Also ich finde es bei Büchern unheimlich einfach, das Gute/Interessante/Relevante zu finden. Liegt vielleicht wiederum an den persönlichen Interessen, Ansichten und Zielsetzungen, aber ich bin echt schon mehrmals an den Punkt gekommen, an dem ich mehr Bücher vor mir hatte, als ich lesen könnte und die waren es dann auch tatsächlich alle wert gelesen zu werden.
Bei Filmen wiederum ist das nicht so einfach, finde ich. Man hat nur selten etwas wirklich Gehaltvolles, auf gute Filme stoße ich persönlich immer nur durch Glück und Zufall. Ähnlich ist das auch mit guter Musik. Ich sitze manchmal 1-2 Stunden da und durchforste Youtube nach neuen Einflüssen.
(Man beachte bitte dass alle wertenden Begriffe hier meinen persönlichen Empfindungen entsprechen, das kann jedem anders gehen.)
Allgemein würde ich auch behaupten, es gibt nicht zu viele Medien, es gibt nur zu einer unterproportionalen Anzahl wertvolle Medien, die in einem großen Sumpf von halbgaren Konsumgütern aufgeschwemmt werden.
Diese Must-Sees und Must-Have-Reads entstehen meistens aus der Illusion heraus, dass irgendwas besonders großen, kulturellen Einfluss hat. Das mag dann im Endeffekt auch stimmen, aber entsteht dadurch auch irgendwie eine gewisse Leitkultur. Deswegen beispielsweise ist es so einfach, die deutsche Literatur immer wieder auf Goethe runterzubrechen, obwohl andere Autoren wie Hesse, Lessing oder Brecht 1000mal wertvoller sind als der olle Johann Wolfgang von und zu. Ich finde, schon allein wenn mal Lessings Nathan der Weise liest, ist man viel näher an den Idealen und Problemen der modernen abendländischen Kultur dran als mit Goethes Faust.
Must-See-Filme aus den Vierzigern: Casablanca. Warum? Großer Film.
An Stromboli denkt keiner, weil der kommerziell nicht so erfolgreich war, dahinter steckt aber so viel mehr Wert für die kulturelle Identität der Nachkriegszeit, dass er für mich persönlich dem Bogart-Streifen vorzuziehen ist.
So geht das immer weiter, vor Schreck, dass es so viele große Werke gibt, vergisst man die kleinen, meist viel würdigeren Werke. Was nehme ich mir aus Moby Dick oder Vom Winde verweht? Hingegen Der Alte Mann und das Meer (ich muss allerdings zugeben: Ich kann mit Hemingway nix anfangen) oder Die Abenteuer des Tom Sawyer machen wiederum tatsächlich was her.

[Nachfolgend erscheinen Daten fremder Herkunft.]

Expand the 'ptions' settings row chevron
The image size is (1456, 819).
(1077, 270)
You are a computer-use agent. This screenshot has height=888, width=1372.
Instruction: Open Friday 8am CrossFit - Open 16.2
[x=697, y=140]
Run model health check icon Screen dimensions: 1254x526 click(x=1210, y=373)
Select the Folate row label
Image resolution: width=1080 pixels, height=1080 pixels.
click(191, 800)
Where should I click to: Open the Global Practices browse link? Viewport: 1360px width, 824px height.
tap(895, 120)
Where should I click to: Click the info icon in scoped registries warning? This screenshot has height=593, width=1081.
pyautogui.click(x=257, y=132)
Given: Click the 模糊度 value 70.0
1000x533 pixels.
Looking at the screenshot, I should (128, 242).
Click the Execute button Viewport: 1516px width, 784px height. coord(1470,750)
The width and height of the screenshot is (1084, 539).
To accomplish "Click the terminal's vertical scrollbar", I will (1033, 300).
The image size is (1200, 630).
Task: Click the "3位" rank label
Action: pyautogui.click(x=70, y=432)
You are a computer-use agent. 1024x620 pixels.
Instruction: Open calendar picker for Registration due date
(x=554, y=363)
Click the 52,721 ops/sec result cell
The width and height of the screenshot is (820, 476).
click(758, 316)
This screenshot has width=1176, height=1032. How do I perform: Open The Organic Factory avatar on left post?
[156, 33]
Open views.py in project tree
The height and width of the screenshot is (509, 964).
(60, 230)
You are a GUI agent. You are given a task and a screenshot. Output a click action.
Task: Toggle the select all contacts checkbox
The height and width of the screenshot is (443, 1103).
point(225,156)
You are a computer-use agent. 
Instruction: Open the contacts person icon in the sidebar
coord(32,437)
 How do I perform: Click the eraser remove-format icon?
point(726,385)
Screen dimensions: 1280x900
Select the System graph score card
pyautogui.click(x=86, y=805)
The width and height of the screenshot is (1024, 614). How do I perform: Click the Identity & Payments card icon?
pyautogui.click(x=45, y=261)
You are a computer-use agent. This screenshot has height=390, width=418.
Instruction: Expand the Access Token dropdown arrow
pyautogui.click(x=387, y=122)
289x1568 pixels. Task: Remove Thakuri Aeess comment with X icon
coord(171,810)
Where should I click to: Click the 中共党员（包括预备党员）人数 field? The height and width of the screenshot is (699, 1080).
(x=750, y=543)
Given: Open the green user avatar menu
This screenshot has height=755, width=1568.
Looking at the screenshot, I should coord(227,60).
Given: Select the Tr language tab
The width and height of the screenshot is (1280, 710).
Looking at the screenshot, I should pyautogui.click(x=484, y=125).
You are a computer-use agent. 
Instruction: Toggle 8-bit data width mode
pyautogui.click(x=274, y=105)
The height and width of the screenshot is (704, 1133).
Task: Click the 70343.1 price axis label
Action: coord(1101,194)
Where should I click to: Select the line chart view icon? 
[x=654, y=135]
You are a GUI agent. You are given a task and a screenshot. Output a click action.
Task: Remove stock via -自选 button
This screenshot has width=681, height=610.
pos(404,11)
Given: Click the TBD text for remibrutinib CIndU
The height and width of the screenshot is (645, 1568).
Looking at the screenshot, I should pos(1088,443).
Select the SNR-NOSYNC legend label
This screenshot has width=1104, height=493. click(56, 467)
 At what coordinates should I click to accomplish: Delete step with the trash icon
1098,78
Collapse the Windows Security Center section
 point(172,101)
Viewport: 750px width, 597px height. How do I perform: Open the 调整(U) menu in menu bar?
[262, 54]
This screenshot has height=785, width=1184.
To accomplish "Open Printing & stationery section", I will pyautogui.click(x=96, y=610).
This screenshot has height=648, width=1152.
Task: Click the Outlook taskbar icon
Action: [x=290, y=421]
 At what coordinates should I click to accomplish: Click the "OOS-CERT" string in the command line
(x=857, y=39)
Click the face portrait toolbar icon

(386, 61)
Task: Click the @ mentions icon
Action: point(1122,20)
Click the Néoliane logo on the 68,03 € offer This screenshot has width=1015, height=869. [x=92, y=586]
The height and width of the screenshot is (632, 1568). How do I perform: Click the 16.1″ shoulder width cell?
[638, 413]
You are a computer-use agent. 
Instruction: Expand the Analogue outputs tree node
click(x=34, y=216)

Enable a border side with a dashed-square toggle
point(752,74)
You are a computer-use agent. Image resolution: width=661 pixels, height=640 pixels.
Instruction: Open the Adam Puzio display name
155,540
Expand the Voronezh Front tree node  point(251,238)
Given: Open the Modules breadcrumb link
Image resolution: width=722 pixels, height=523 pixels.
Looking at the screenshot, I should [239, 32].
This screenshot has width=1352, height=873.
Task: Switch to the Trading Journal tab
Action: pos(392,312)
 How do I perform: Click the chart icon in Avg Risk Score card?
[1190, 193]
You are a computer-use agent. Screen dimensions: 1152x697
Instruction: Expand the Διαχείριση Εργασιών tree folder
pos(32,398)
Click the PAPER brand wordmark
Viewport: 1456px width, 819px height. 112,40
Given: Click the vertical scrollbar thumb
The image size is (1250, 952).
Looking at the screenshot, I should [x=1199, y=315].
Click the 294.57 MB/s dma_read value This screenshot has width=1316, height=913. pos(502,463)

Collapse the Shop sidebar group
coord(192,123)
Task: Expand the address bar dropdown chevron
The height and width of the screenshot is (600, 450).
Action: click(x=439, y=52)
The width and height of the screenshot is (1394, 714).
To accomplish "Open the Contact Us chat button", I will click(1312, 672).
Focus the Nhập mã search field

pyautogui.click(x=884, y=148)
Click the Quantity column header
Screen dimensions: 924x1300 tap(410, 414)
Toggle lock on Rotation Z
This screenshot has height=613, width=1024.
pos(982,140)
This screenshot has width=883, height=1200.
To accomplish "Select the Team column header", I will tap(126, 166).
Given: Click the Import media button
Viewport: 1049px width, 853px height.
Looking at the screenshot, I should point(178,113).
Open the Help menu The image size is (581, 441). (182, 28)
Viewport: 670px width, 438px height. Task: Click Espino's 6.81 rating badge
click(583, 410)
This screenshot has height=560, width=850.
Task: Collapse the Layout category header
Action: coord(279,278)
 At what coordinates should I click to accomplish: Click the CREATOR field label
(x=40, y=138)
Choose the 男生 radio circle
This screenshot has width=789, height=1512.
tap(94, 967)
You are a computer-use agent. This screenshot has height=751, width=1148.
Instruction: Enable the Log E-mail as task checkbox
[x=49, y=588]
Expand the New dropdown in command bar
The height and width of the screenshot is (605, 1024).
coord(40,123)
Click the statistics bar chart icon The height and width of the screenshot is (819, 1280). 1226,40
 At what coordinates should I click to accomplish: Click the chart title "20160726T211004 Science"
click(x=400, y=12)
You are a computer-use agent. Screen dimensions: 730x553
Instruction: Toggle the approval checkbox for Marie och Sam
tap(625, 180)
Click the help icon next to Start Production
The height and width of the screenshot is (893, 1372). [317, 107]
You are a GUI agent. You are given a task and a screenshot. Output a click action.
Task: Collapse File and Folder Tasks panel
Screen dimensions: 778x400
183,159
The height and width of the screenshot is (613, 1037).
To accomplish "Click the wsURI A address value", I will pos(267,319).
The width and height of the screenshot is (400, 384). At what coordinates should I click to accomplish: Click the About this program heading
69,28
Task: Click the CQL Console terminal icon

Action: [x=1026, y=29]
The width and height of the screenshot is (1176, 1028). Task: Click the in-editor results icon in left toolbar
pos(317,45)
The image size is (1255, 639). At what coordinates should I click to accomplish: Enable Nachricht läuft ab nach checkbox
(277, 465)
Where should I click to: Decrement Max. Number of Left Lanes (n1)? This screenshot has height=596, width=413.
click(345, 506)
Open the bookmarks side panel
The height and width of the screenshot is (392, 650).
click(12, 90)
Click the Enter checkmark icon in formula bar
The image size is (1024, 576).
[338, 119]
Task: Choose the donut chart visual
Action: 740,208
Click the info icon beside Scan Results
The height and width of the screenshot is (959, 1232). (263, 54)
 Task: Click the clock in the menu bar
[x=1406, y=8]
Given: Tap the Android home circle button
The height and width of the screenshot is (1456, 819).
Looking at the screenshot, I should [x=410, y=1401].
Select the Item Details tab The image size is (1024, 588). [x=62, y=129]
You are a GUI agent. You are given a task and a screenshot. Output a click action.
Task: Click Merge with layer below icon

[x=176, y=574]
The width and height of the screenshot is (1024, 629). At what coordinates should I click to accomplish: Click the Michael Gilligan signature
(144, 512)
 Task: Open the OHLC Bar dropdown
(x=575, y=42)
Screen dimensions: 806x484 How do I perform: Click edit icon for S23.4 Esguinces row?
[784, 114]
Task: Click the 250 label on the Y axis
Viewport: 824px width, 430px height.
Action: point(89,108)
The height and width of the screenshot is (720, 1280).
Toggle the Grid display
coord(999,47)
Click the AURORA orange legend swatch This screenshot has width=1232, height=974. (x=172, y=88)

Auf der anderen Seite hat man sich auch auf einzelne Personen, ob nun Autoren, Regisseure, Schauspieler oder Künstler, einen Reim machen wollen und pauschalisiert sie auf ihre großen Erfolge herab. Mal ehrlich - kennt wer mehr als ein weiteres Werk von Antoine de Saint-Exupéry außer den Kleinen Prinzen? Und wie viele davon hat man auch gelesen? Hat jemand ein vollständigeres Bild von Saint-Ex als die Vorstellung, er sei ein Kinderbuchautor? Was ist mit Hesse? Außer dem Steppenwolf und Unterm Rad noch mehr gelesen? Fällt euch spontan ein Film von Jean-Pierre Jeunet ein, außer Die fabelhafte Welt der Amélie?
Irgendwann pauschalisiert man ganze Landeskulturen auf Einzelwerke und einzelne Autoren herab.
Spanien? Isabella Allende.
Großbritannien? Harry Potter.
Frankreich? Léon - Der Profi.
Italien? da Vinci.
Südafrika? Nadine Gordimer.
Ukraine? ... uff.
China? öh... Jackie Chan?
Je großer und bekannter die Kultur, umso mehr fällt uns dazu ein. Ich meine, das ist ein logischer Zusammenhang, aber für die allgemeine kulturelle Entwicklung ist es sehr schade.
Letzten Endes - und das genau ist der Punkt - ist es wichtig, dass man individuell entscheidet, was man sehen, hören oder lesen muss. Damit so etwas gewährleistet ist, braucht es eine unvoreingenommene Gesellschaft und ein großes, offenes und legales Netzwerk, das einem freien Zugang zu jeder Art von Medien gewährt. Beides wird es nicht geben und wäre vermutlich auch unverhältnismäßig. Aber so gut es geht, sollte jeder sein eigenes kulturelles Interesse befriedigen und sich nicht von "muss man gesehen haben" oder "sollte man gelesen haben" beeinflussen lassen.